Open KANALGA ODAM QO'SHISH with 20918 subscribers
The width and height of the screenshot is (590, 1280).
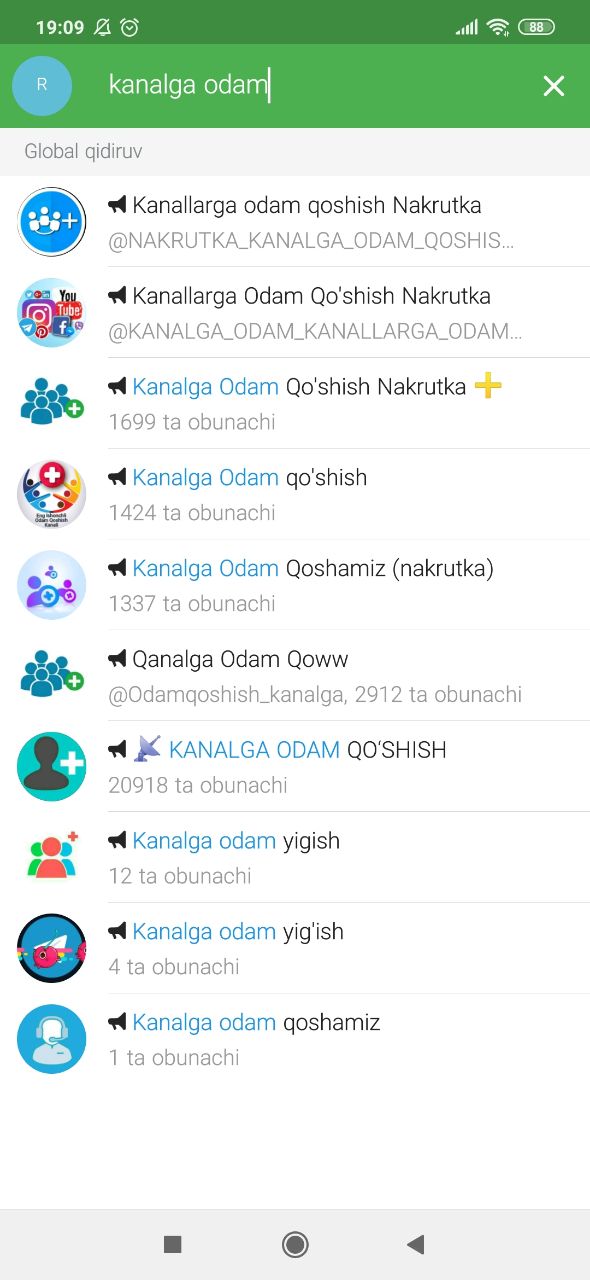[295, 767]
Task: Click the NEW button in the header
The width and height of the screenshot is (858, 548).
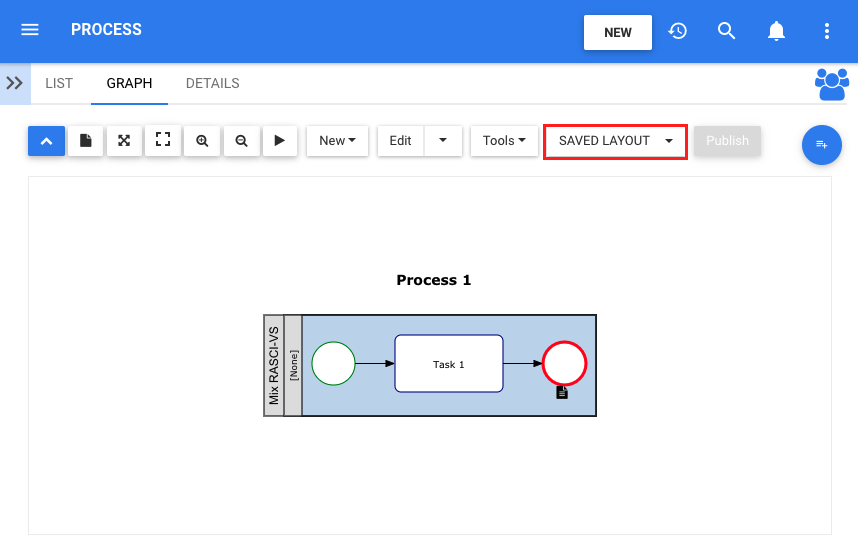Action: (x=617, y=32)
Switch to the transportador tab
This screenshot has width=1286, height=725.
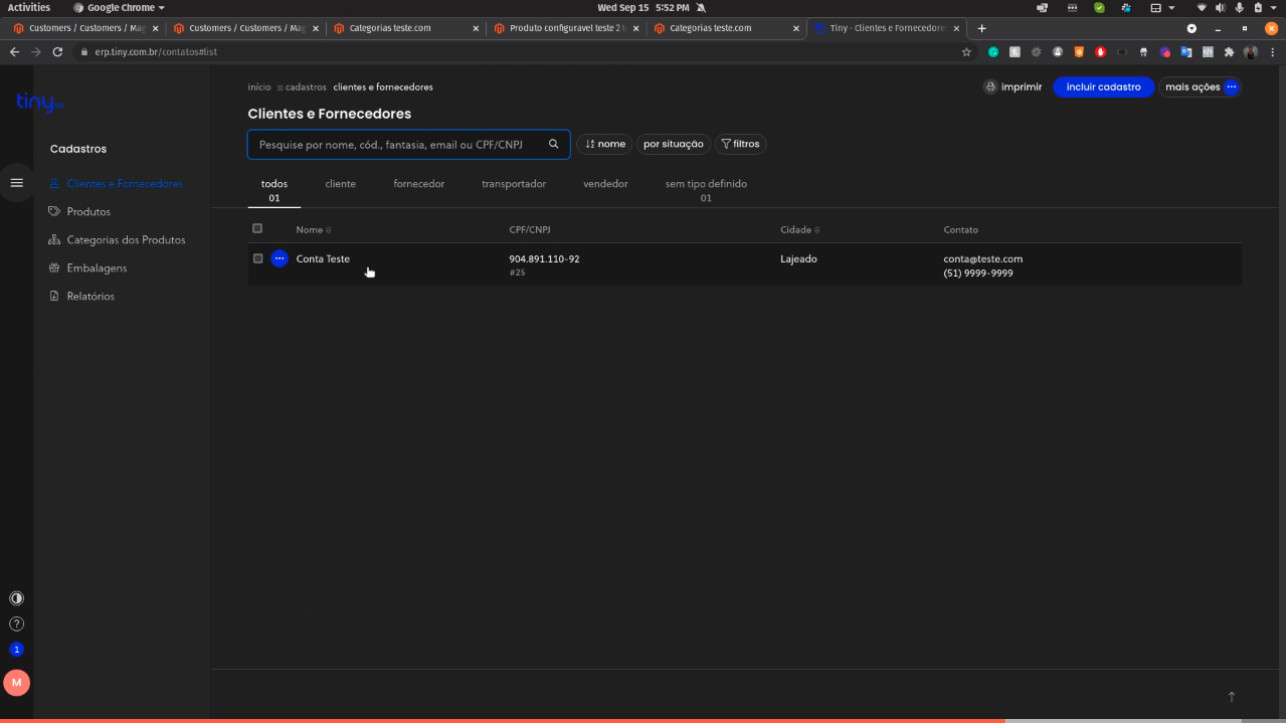point(513,184)
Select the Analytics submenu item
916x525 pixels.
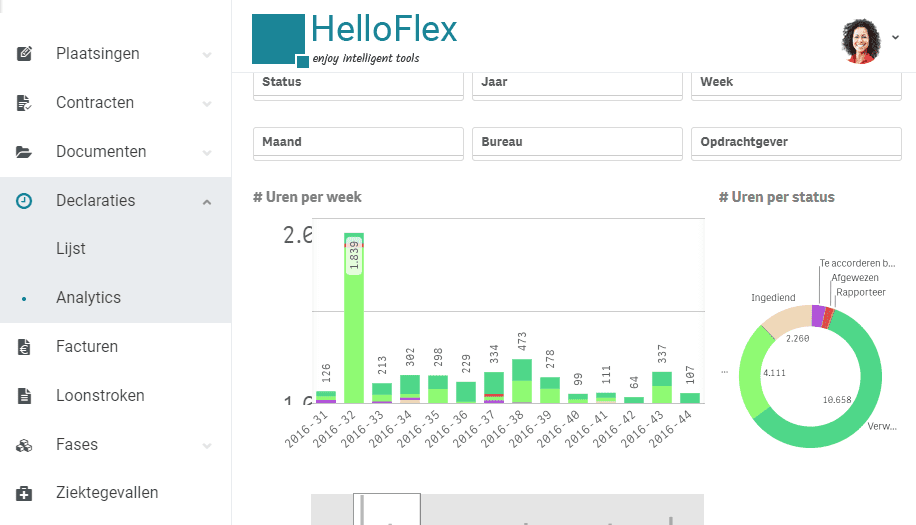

• _WHAT YOU ARE ASKED TO DO_: Can you write out all of the lines above word for word, leaving the pictures out?

• _SOLVED EXERCISE_:
Open KANALGA ODAM QO'SHISH with 20918 subscribers
The width and height of the screenshot is (590, 1280).
[295, 767]
Task: Click the NEW button in the header
The width and height of the screenshot is (858, 548).
Action: (x=617, y=32)
Switch to the transportador tab
This screenshot has width=1286, height=725.
point(513,184)
Select the Analytics submenu item
916x525 pixels.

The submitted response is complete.